Aghdam, according to her family, was “angry” with the company and claimed on her various social media accounts that her posts were being censored. Her motive for the shooting is still being investigated, with the San Bruno Police Department noting that “at this time there is no evidence that the shooter knew the victims of this shooting or that individuals were specifically targeted.”

While mass shootings have become frighteningly common in the United States, the most shocking thing about the most recent incident for many is the perpetrator’s gender.

Between 1982 and 2017, there have been 95 mass shootings in the U.S. Of those, only two have been initiated by a solo female shooter. (The San Bernardino, Calif., shooting in December 2016 also had a female shooter, and it is the only shooting in the period to have had a male-female pair working together.)

However, the fact that so few multiple-victim shootings are initiated by women shouldn’t come as a surprise, Sherry Hamby, a research professor of psychology at the University of the South and the founding editor of the American Psychological Association journal Psychology of Violence, tells Yahoo Lifestyle.
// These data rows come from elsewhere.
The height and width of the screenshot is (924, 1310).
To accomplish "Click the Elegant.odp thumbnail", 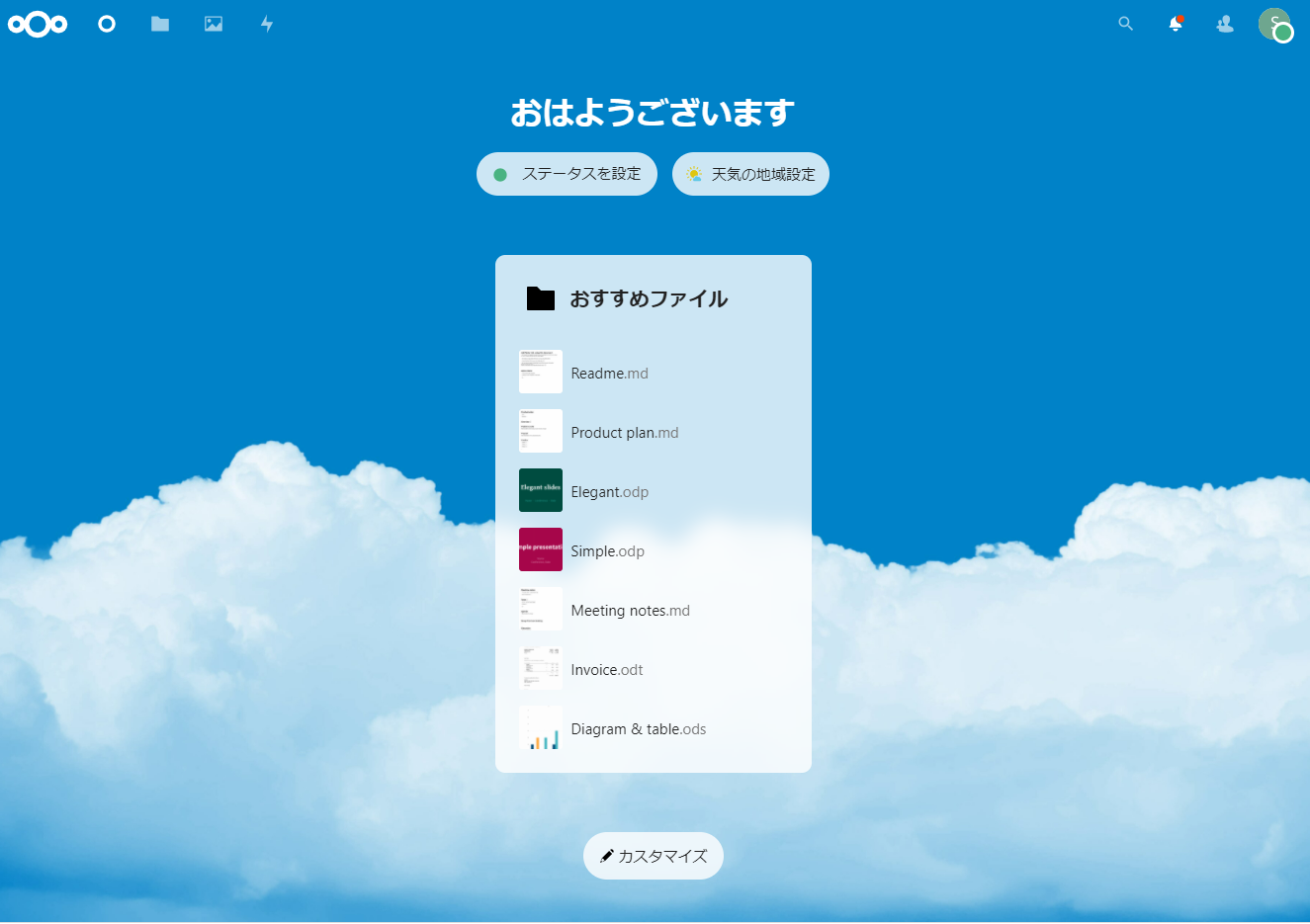I will click(541, 490).
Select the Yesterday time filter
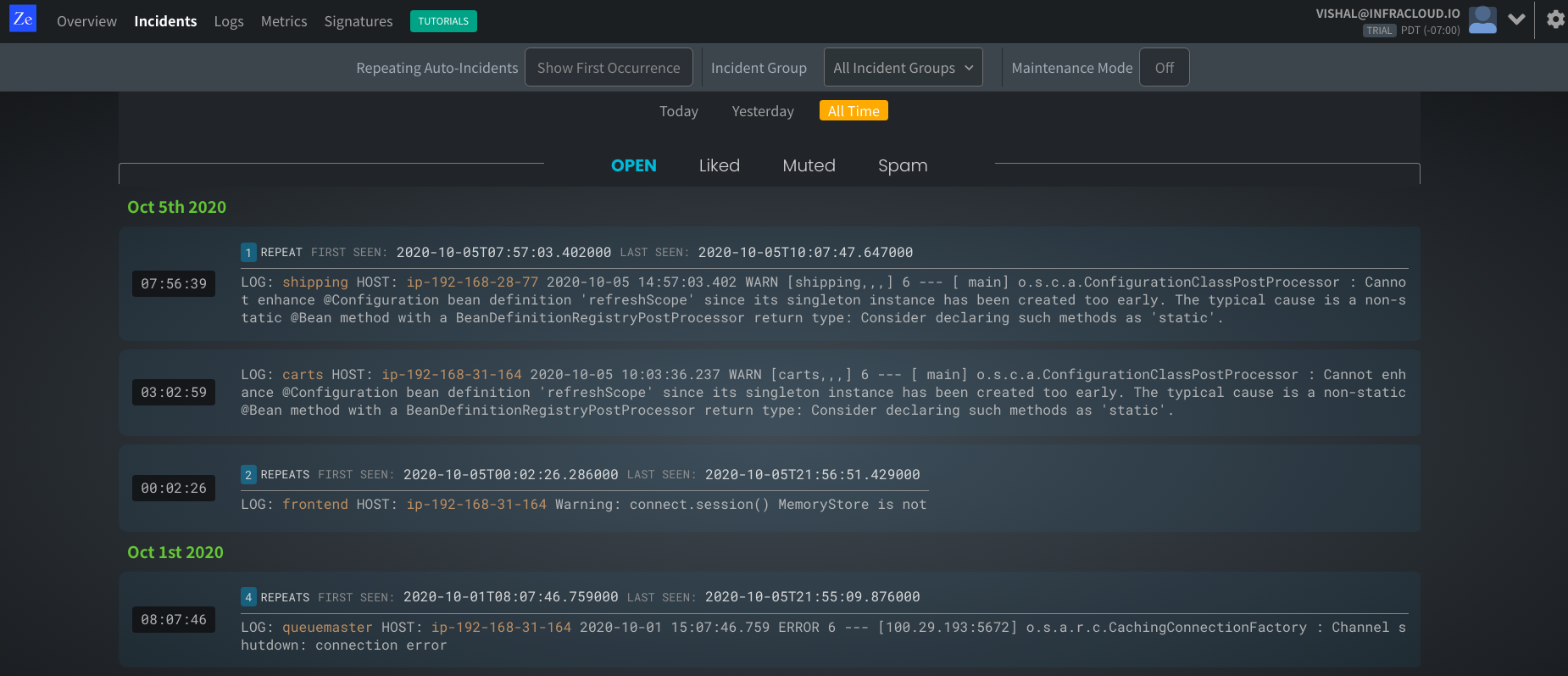The width and height of the screenshot is (1568, 676). pos(763,111)
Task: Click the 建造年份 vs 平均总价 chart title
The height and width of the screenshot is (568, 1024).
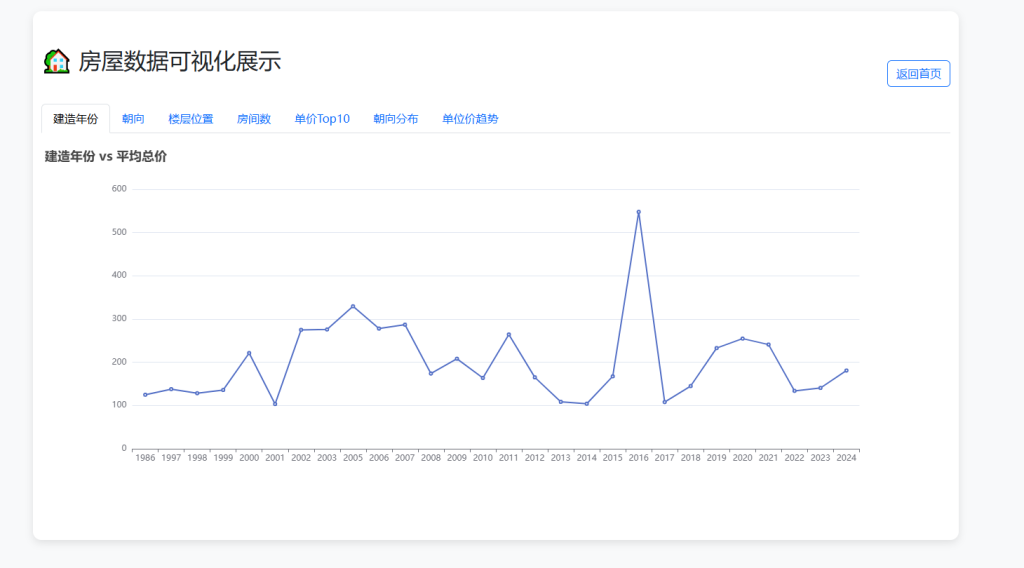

Rather, this statistic reinforces what research has already shown about how we socialize both men and women and the kinds of stereotypes — and consequences — associated with both.

“School shootings and multiple-victim shootings of any kind are not really unique from other forms of physical violence [when it comes to the gender of the perpetrator],” Hamby says. “All forms of physical violence are more common among men than women, but not all of them are as dramatically overly represented by male perpetrators as multiple-victim shootings.”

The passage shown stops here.